* _Challenge_
Rewrite the rows starting at the line containing "The height and width of the screenshot is (447, 623)." and ending at the line containing "point(130,63)", replacing "header title" with "page title" and leaving everything else as it is.
===============
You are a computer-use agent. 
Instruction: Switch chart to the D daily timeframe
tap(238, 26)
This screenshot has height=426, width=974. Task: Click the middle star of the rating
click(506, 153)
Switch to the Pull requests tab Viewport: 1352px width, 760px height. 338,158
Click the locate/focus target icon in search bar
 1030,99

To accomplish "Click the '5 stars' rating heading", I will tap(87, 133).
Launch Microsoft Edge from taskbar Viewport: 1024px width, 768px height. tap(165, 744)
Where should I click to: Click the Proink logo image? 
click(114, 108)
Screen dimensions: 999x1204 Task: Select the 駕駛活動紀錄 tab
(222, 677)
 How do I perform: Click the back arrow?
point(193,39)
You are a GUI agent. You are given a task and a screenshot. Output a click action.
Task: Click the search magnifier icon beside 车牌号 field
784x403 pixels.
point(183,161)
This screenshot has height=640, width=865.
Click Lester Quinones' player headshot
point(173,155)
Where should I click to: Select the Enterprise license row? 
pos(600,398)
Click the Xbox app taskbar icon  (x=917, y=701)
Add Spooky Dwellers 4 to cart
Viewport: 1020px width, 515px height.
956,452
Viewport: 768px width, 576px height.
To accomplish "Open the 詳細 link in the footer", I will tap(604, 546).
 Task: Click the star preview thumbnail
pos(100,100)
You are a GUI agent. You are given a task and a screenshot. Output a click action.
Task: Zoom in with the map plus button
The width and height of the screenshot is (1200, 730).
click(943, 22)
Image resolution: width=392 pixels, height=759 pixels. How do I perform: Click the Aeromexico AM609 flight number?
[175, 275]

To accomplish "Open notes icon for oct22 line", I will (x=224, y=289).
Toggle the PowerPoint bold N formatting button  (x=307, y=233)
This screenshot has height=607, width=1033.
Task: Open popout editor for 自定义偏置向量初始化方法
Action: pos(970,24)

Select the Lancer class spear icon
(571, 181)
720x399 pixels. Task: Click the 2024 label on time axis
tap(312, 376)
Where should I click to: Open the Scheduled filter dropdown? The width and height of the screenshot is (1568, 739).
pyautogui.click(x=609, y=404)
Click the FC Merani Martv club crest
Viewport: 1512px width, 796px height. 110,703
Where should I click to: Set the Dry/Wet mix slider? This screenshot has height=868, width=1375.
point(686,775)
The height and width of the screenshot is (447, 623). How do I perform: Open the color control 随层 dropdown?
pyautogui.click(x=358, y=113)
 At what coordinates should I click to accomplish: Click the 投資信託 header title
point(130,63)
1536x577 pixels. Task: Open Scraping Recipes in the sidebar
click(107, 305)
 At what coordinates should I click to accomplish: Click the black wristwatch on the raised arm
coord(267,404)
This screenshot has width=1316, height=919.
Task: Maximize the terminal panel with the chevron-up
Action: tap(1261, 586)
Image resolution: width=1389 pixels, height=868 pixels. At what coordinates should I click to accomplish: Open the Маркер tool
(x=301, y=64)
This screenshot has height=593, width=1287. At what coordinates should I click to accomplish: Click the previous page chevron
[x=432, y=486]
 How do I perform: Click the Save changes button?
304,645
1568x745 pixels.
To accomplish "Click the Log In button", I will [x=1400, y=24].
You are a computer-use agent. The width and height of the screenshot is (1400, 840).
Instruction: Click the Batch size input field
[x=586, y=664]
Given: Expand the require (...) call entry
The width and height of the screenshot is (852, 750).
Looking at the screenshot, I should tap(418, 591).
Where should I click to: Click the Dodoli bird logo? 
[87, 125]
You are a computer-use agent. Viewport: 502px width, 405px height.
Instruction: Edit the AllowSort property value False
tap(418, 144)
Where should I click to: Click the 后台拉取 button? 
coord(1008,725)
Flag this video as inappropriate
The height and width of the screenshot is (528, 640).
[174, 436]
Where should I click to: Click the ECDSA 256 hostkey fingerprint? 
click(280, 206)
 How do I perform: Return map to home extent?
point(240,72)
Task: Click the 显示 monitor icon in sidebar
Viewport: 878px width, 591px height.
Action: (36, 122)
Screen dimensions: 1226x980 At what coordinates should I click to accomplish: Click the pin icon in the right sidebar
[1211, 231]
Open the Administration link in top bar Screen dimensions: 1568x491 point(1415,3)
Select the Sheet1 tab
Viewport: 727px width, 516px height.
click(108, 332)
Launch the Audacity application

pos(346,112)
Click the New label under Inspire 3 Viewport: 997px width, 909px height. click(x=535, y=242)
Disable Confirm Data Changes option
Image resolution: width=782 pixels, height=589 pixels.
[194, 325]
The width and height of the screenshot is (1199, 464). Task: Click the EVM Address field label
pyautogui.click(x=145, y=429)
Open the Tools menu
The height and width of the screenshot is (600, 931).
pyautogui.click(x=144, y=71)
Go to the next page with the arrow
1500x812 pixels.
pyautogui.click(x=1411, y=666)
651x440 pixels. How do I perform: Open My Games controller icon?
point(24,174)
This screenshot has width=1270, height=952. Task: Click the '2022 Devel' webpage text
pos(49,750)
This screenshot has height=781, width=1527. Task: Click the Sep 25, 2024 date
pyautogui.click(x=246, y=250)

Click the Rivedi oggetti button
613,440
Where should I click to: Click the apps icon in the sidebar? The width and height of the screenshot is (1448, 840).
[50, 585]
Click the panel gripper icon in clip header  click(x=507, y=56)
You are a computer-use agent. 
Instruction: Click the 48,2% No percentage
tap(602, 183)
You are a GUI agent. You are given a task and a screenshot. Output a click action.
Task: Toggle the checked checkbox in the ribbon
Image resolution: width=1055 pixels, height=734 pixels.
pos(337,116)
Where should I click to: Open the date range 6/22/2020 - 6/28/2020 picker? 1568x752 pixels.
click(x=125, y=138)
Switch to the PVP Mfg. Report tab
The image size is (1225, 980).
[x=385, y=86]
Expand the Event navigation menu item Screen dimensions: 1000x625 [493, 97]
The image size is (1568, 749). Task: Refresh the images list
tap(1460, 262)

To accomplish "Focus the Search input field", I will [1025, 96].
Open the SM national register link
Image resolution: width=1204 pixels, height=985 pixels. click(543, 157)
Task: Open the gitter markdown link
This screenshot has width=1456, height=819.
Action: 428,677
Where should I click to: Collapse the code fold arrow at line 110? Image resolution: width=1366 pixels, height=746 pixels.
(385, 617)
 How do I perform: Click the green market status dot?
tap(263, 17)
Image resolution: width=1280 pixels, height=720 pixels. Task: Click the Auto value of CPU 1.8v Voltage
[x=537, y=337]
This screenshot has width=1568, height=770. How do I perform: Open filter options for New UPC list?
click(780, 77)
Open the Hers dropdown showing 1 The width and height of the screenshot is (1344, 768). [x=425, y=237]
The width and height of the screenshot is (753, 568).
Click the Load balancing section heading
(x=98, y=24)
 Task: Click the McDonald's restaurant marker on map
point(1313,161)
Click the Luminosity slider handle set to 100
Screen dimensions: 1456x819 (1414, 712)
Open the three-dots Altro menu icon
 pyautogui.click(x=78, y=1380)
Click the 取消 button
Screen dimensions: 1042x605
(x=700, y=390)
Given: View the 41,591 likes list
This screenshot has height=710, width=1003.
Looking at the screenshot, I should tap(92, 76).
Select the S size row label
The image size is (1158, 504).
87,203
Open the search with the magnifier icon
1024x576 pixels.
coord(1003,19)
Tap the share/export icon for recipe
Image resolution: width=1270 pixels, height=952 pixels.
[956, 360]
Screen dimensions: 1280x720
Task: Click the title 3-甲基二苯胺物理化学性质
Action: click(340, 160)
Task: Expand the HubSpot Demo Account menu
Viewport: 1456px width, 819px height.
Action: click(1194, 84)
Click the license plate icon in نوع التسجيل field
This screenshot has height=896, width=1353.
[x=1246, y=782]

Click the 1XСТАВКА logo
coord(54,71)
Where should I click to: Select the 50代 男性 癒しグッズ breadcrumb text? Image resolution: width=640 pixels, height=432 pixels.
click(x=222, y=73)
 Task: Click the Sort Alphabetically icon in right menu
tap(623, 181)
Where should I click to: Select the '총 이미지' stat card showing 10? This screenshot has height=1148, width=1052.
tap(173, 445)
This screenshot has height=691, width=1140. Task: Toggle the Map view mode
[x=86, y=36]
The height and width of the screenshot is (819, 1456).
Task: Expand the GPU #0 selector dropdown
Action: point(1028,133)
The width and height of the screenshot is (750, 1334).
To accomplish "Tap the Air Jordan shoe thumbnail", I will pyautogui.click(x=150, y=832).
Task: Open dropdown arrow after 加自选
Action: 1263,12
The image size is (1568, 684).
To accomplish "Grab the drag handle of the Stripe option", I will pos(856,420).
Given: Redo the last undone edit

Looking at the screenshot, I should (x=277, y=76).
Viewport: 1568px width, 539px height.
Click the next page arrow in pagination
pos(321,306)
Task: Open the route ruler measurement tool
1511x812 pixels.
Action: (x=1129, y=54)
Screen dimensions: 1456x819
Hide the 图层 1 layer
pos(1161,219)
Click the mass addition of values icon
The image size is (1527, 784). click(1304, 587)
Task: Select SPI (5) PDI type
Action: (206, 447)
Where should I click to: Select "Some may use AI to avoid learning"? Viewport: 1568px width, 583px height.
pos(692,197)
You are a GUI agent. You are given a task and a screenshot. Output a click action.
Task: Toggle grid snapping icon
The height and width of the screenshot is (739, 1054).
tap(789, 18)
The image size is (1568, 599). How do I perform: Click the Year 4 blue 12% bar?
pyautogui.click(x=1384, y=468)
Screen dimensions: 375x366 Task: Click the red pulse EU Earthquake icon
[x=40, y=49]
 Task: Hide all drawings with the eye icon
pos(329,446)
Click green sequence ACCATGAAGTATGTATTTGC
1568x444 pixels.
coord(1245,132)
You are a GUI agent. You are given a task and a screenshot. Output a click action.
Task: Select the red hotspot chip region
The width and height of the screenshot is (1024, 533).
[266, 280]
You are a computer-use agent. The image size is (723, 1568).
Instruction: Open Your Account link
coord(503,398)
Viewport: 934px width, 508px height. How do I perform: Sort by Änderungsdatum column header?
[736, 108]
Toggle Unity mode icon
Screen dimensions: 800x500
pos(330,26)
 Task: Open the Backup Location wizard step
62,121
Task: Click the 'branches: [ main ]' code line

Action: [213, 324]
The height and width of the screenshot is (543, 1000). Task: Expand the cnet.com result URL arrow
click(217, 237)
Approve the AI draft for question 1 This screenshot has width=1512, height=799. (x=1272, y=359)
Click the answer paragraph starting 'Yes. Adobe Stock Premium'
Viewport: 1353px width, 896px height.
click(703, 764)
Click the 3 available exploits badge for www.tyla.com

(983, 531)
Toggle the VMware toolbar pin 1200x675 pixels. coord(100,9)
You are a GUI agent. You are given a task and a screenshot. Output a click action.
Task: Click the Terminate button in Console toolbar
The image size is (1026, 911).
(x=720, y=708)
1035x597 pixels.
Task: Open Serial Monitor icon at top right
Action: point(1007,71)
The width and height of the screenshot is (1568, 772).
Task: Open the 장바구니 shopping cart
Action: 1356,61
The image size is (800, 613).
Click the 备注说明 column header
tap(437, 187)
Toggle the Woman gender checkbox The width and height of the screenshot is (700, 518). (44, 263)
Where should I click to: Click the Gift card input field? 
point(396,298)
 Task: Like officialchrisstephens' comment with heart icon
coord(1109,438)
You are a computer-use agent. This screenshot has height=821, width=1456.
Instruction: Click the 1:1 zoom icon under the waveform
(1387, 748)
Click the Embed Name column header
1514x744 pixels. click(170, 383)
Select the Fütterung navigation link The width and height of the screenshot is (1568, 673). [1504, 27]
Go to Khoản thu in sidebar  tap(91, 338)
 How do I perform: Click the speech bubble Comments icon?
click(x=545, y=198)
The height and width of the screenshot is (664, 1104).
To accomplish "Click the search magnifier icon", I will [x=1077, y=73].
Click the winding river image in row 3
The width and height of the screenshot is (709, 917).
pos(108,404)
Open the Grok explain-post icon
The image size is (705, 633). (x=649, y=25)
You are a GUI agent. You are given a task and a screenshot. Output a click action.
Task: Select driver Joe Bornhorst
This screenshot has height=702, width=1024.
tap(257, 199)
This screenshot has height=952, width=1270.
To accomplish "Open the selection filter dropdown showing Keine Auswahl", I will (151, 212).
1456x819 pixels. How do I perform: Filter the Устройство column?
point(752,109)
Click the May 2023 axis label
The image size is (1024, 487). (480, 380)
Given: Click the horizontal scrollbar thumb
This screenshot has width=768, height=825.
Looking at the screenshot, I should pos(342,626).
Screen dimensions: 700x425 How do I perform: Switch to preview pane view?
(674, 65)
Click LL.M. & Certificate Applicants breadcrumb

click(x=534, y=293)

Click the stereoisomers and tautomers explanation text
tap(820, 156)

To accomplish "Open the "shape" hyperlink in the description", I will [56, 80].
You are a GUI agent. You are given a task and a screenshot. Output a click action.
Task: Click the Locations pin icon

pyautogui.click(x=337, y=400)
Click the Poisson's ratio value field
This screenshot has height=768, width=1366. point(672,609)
===============
* _The answer_
The height and width of the screenshot is (447, 623). How do I perform: Open the color control 随层 dropdown?
pyautogui.click(x=358, y=113)
 At what coordinates should I click to accomplish: Click the 投資信託 page title
point(130,63)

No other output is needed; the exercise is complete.